Each generation of Intel® architecture brings hardware improvements and new assembly instructions. The original Intel® Pentium® processor included the x87 math coprocessor, which ran the original floating point math instructions. In 1999, Intel introduced the first generation of Intel SSE with the Intel® Pentium® III processor, and Intel® Streaming SIMD Extensions 2 (Intel® SSE2) with the Intel® Pentium® 4 processor in 2001. Clearly, these instructions have been around for a long time and are available on most CPUs being used today. In addition to the single instruction multiple data (SIMD) parallel instructions, Intel SSE includes a set of serial instructions that are faster than their x87 counterparts.
A Windows* application developer using Microsoft Visual Studio* C++ compiler will get their code debugged and working in Debug mode. With features implemented and correctness ensured, the next step is usually to make the application faster by building the program in Release mode.
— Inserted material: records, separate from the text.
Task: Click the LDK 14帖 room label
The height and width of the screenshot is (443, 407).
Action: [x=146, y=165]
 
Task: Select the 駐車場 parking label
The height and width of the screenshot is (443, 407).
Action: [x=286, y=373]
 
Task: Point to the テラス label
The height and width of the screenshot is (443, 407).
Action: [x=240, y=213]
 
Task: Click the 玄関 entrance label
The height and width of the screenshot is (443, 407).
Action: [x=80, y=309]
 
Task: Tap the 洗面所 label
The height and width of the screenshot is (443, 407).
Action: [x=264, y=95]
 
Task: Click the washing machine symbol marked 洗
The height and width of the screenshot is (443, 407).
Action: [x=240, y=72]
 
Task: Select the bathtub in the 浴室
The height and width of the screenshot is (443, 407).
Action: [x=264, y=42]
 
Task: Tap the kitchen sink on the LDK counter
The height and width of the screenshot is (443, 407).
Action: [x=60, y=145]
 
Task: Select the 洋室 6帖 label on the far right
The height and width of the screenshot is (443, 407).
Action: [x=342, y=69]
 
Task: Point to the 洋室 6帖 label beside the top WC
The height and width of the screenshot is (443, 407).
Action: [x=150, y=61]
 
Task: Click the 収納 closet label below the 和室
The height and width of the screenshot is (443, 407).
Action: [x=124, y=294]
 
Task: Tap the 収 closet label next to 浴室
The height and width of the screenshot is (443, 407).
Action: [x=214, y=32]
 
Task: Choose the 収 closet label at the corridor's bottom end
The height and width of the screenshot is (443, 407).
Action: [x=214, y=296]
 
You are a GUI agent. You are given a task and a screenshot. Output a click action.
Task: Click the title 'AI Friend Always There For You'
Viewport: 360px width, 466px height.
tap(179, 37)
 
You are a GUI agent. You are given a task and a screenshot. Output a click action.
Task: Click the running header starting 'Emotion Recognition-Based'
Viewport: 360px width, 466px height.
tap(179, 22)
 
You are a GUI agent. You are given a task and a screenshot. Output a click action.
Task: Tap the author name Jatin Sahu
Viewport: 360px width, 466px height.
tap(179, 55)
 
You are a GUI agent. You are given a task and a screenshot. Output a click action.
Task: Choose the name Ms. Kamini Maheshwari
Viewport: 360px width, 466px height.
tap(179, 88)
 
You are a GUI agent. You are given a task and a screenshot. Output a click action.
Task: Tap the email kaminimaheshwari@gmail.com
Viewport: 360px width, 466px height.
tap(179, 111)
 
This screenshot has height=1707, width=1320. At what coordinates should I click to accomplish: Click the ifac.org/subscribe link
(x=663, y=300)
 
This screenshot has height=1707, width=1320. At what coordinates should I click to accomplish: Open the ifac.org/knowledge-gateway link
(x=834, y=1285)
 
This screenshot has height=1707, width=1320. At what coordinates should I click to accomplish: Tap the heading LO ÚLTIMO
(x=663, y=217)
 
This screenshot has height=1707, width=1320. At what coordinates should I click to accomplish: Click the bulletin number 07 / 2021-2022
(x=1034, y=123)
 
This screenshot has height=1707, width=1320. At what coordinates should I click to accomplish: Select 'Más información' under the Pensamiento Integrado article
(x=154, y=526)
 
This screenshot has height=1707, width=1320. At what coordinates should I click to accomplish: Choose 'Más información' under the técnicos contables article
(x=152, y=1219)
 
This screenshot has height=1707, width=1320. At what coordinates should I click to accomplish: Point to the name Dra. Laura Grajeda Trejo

Unlike the Debug configuration, Release settings are generally intended for faster execution. Release mode is not a specific compiler option, but rather a "configuration", or set of compiler options. The specific compiler setting to enable Intel SSE instructions is turned off by default. For the compiler to generate the fastest possible program, it needs to be allowed to emit the best instructions for the job. This is easy to override by using the arch compiler option either on the compile command line or from within Microsoft Visual Studio* by changing the Enable Enhanced Instruction Set option in the project's C/C++ code generation properties dialog. The downside is that older CPUs from the 1990s will not be able to run the binary executable that includes Intel SSE instructions. In practice, many applications target a minimum hardware specification that is already at or above Intel SSE2. All applications that require a dual-core processor can assume Intel® Streaming SIMD Extensions 3 (Intel® SSE3) are available (http://en.wikipedia.org/wiki/SSE3).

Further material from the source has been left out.